» **Available data**

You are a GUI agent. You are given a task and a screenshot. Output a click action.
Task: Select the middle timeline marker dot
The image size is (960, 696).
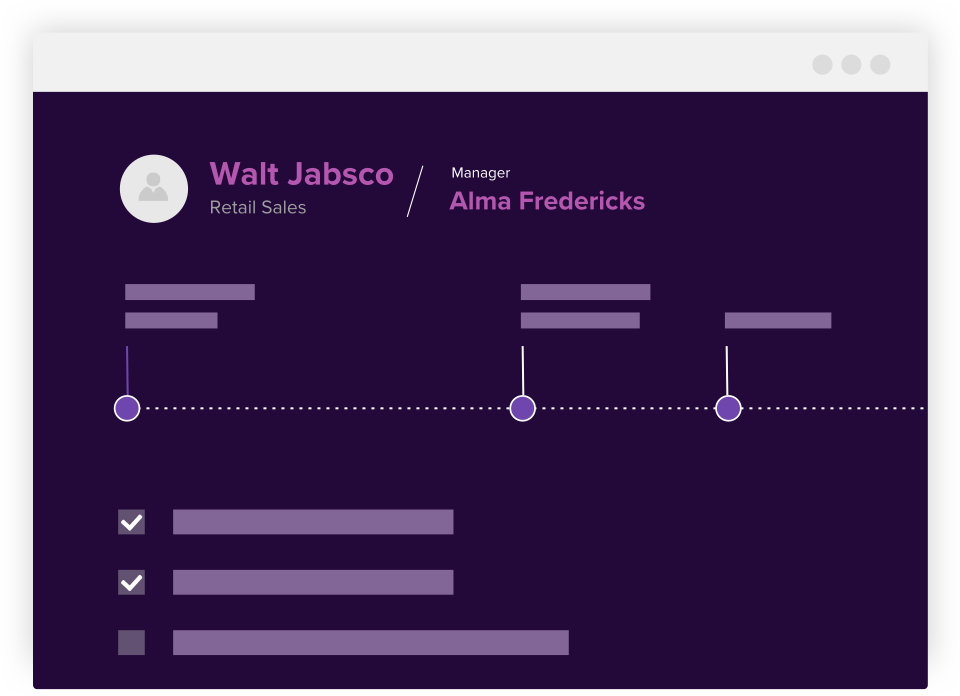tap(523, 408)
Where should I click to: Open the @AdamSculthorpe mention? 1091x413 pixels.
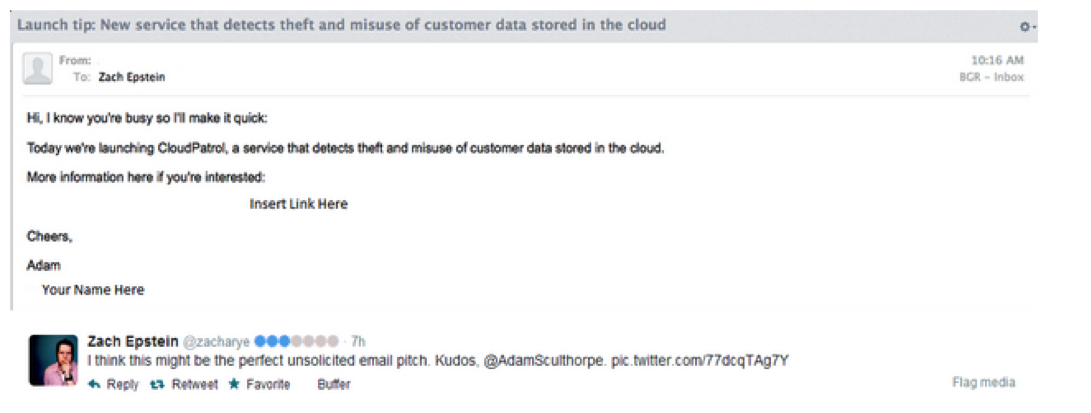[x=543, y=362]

--

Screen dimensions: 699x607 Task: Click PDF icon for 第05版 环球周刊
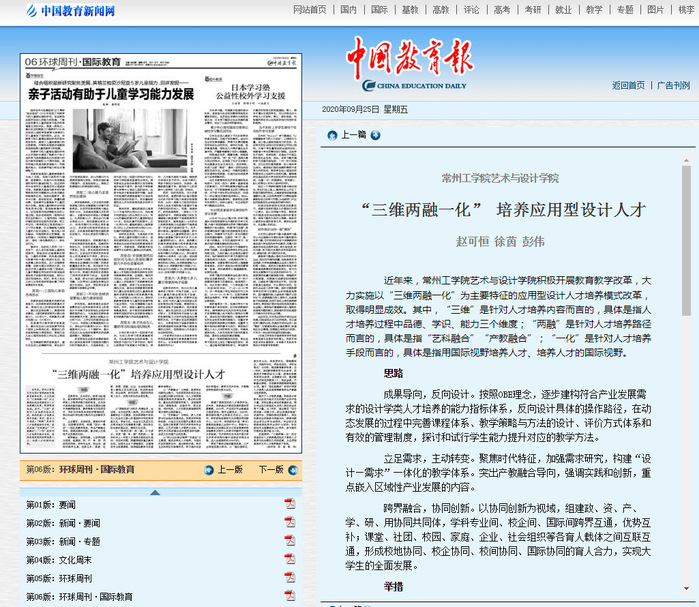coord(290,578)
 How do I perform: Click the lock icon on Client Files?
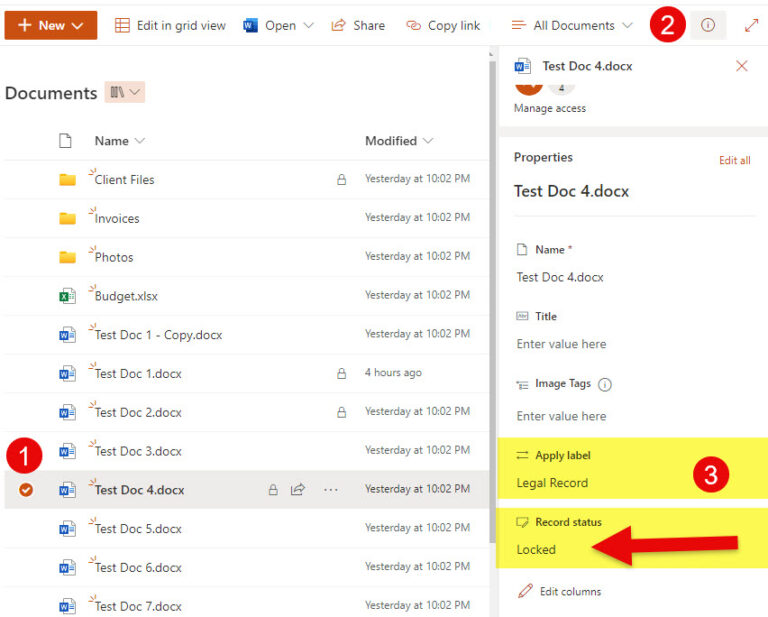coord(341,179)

» **Written problem**
Rewrite the lines between the one holding "Screen dimensions: 699x607" and the one holding "coord(341,179)", inclusive, putting "button" wherever "icon" appears and changing nothing else. Leave the pictures out of your answer.

» **Completed exercise**
Screen dimensions: 699x607 Task: Click PDF button for 第05版 环球周刊
coord(290,578)
 How do I perform: Click the lock button on Client Files?
coord(341,179)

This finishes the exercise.